Des tentatives avortées

De nombreux plans de relance ont bien été instaurés par les différents gouvernements pour sauver ce transport historique et écologique. Dernier en date : le Pacte ferroviaire de l'été 2018 avec le projet de filiation de Fret SNCF en janvier 2020 (lire notre encadré). Mais rien ne semble enrayer le phénomène. Car au-delà de la situation spécifique de Fret SNCF, l’activité reste fragile. Très exposées à la conjoncture économique, souffrant d’une très forte concurrence routière, sur un marché relativement étroit, toutes les entreprises de fret ferroviaires connaissent des difficultés économiques.

« Le fret ferroviaire a subi depuis plus de vingt ans une baisse constante d’activité, la chute s’accélérant avec la crise de 2008. À l’inverse de l’Allemagne, de la Suisse, de l’Autriche, ou du Royaume-Uni, la part du fret ferroviaire dans le transport de marchandises a baissé en France, de 18% en 2003 à moins de 10% aujourd'hui. », détaillait Jean-Cyril Spinetta dans son rapport pour le gouvernement sur l'avenir du fret ferroviaire en février 2018.

En réalité, la chute du fret a commencé à la fin des années 1980, avec la désindustrialisation de l'économie française, alors que la part du transport de marchandises par rail atteignait encore 21%. Malgré des résultats négatifs, « en 2000, un objectif gouvernemental parlait de doubler le fret avec des moyens pour y parvenir : des locomotives ont été commandées, ainsi que des wagons pour autoroutes ferroviaires. On avait une volonté et des moyens », raconte Alexandre Boyer, secrétaire fédéral CGT du secteur Paris Sud-Est. Mais en 2003, tout bascule : « un changement de politique fort s'est fait sentir, avec le premier Plan fret », poursuit-il. « L'activité était abandonnée au profit du seul transport de voyageurs ». Le fameux tout TGV !

Un service à améliorer

« Les clients du fret regardent d'abord les coûts du transport ! », explique de son côté Philippe Moritz, du service communication de la SNCF, pour expliquer la forte baisse de contrats. À l'en croire, il est même logique que les clients déportent leur choix sur la route, « plus rapide, fiable et flexible » que le rail.

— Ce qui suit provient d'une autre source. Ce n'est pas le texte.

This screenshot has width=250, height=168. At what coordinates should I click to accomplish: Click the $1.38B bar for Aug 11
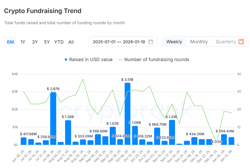[x=68, y=132]
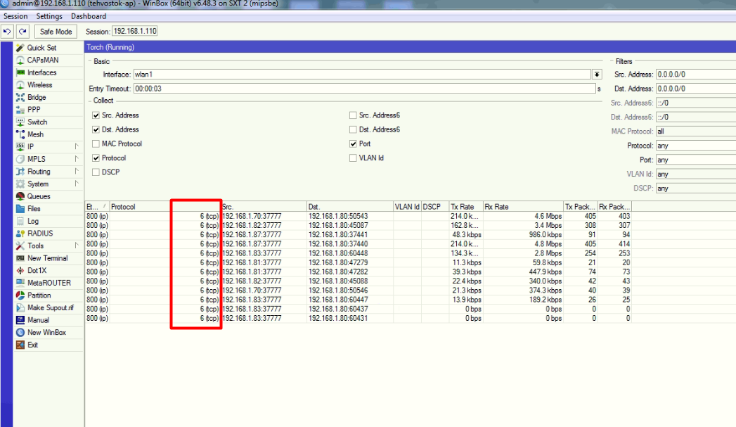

Car inutile de le nier : « les sillons (capacité à faire circuler un train d’un point à un autre au cours d’une période donnée, ndlr) français sont les plus mauvais en Europe pour la qualité et le coût. », regrette l'Association française du rail. Coût qui se répercute sur les tarifs pratiqués auprès des clients, qui, de facto, se tournent inéluctablement vers la route. Le réseau ferroviaire qui relie les ports à l’arrière-pays est aussi globalement en mauvais état, la vitesse depuis le point de départ jusqu’à la destination finale étant dans certains cas très faible (par exemple, 6 km/h entre le grand port du Havre et Paris, selon une étude du Parlement européen). La raison est historique, tance l'Afra : « le réseau ferroviaire est sous entretenu depuis des décennies ». Depuis son abandon politique...

Responsabilité partagée

Car comment expliquer autrement le manque d'entretien des lignes ? « Fret SNCF perd de l'argent depuis des années, il est très compliqué d'investir dans ce contexte », tente de relativiser Philippe Moritz, à la SNCF. Avant qu'il ne précise : « mais le groupe, sous l'impulsion de l’État, a surtout préféré investir dans le réseau de lignes à grande vitesse pendant des années, au détriment de l'existant ». Depuis les années 2003, « au lieu de chercher à transporter plus de marchandises, la SNCF a cherché à fermer des gares, à réduire les moyens, au lieu d'investir », relate encore Alexandre Boyer de la CGT. « Et puis la concurrence est arrivée et les filiales de droit privé ont capté les trafics les plus rentables. »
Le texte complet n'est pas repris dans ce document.